Our simple example can be expanded to many more participants, like bullion distributors and the like. Indeed, most of the Perth Mint’s large bank distributors pay for coins by unallocated credits and the Mint uses these unallocated credits to pay Miners for dore, which is made into coin and so on in a continuous flow. Another quote from Professor Fekete is relevant here to explain why this type of fractional bullion banking is OK (and 100% reserve banking is flawed):

“The notion that the bank's promise, if it is to be honest, forces it to have a store of gold on hand equal to the sum total of its note and deposit liabilities stems from a fundamental confusion between stocks and flows. The promise of a bank, as that of every other business, refers to flows, not stocks. The promise is honest as long as they see to it that everything will be done to keep the flows moving.
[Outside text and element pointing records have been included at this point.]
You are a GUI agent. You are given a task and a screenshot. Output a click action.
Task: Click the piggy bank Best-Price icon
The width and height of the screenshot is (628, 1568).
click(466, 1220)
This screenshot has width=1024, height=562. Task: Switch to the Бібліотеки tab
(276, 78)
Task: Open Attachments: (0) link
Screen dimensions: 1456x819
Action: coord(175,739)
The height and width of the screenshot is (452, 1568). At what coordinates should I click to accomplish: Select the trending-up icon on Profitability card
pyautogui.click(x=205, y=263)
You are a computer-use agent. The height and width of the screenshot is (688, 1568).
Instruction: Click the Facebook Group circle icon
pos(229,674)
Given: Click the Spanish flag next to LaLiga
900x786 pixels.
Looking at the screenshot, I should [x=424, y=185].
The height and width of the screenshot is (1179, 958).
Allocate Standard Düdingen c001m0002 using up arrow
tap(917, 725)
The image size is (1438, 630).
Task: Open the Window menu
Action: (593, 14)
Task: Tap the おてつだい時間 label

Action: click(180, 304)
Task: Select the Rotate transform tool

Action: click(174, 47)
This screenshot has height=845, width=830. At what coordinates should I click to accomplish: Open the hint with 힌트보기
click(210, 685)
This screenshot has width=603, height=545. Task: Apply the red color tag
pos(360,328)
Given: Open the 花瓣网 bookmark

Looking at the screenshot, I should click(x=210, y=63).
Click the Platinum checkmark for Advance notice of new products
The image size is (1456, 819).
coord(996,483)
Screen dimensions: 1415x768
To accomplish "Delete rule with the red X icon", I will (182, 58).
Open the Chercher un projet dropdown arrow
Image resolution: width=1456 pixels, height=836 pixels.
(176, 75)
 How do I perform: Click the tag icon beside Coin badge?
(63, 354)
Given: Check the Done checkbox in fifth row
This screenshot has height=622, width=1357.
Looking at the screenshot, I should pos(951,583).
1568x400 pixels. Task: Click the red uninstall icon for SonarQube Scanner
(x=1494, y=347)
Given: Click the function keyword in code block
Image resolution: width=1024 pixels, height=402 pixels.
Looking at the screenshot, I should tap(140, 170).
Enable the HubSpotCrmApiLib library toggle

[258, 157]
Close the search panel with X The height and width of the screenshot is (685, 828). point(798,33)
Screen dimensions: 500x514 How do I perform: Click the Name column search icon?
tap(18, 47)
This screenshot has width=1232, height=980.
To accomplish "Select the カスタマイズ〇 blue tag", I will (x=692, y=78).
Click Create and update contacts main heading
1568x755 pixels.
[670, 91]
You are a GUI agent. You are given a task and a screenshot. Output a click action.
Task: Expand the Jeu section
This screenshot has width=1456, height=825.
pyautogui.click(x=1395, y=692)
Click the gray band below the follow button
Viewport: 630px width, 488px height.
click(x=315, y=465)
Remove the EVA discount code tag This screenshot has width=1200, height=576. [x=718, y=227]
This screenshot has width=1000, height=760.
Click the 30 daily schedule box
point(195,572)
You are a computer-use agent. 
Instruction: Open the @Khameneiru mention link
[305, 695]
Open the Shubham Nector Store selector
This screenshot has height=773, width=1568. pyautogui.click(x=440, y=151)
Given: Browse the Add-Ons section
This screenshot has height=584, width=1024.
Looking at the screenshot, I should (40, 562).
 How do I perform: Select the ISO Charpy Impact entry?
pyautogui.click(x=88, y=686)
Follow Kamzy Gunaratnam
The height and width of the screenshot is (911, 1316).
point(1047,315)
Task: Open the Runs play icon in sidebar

In the case of the bank, the promise is honest as long as the bank carries only self-liquidating bills, other than gold, in the asset portfolio backing its note and deposit liabilities.”

Before some goldbugs start having cognitive dissonance with someone as respected as Professor Fekete is endorsing that which they have been told is bad, I would direct their attention to the last sentence in that quote. Bullion banking is only legitimate “as long as the bank holds only gold and self-liquidating bills [ie loans to the gold industry] to cover the bank note [ie unallocated] issue, it changes neither the supply of nor the demand for credit”. The problem is that much of the assets a BB holds do not fit this definition as they are not maturing into physical gold within a few weeks or months. It is my guess that while BBs are involved in this legitimate and useful banking function for the gold industry, it is only a small part of their assets, with the bulk of unallocated on call deposits being used to fund outright speculative short selling and much longer term financing (introducing maturity risk). You can rest easy in your hate of unallocated.

At this point I’ve learned my lesson and I am not going to commit to what I’m going to talk about tomorrow regarding fractional bullion banking and banks runs, as I’ll probably think of something else I’ve forgotten to mention. At this time, these are the topics I think I have left to cover:
  • The dynamics of a gold run on a single bank – who are the unallocated holders an how likely are they to “run” and can the BB's assets satisfy the demand for physical
  • Introduce multiple banks and inter-bank account transfers, settlement and clearing - bullion banking as freebanking
  • The role of central banks in inter-bank clearing and liquidity provision via paper leases vs physical leases – is it still freebanking?
  • Central bank support of bullion banking system vs individual BB support in a run (difference between domestic BBs vs overseas BBs?); free rider problem for the US?
Feel free to suggest any other topics for discussion around this gold bank run issue.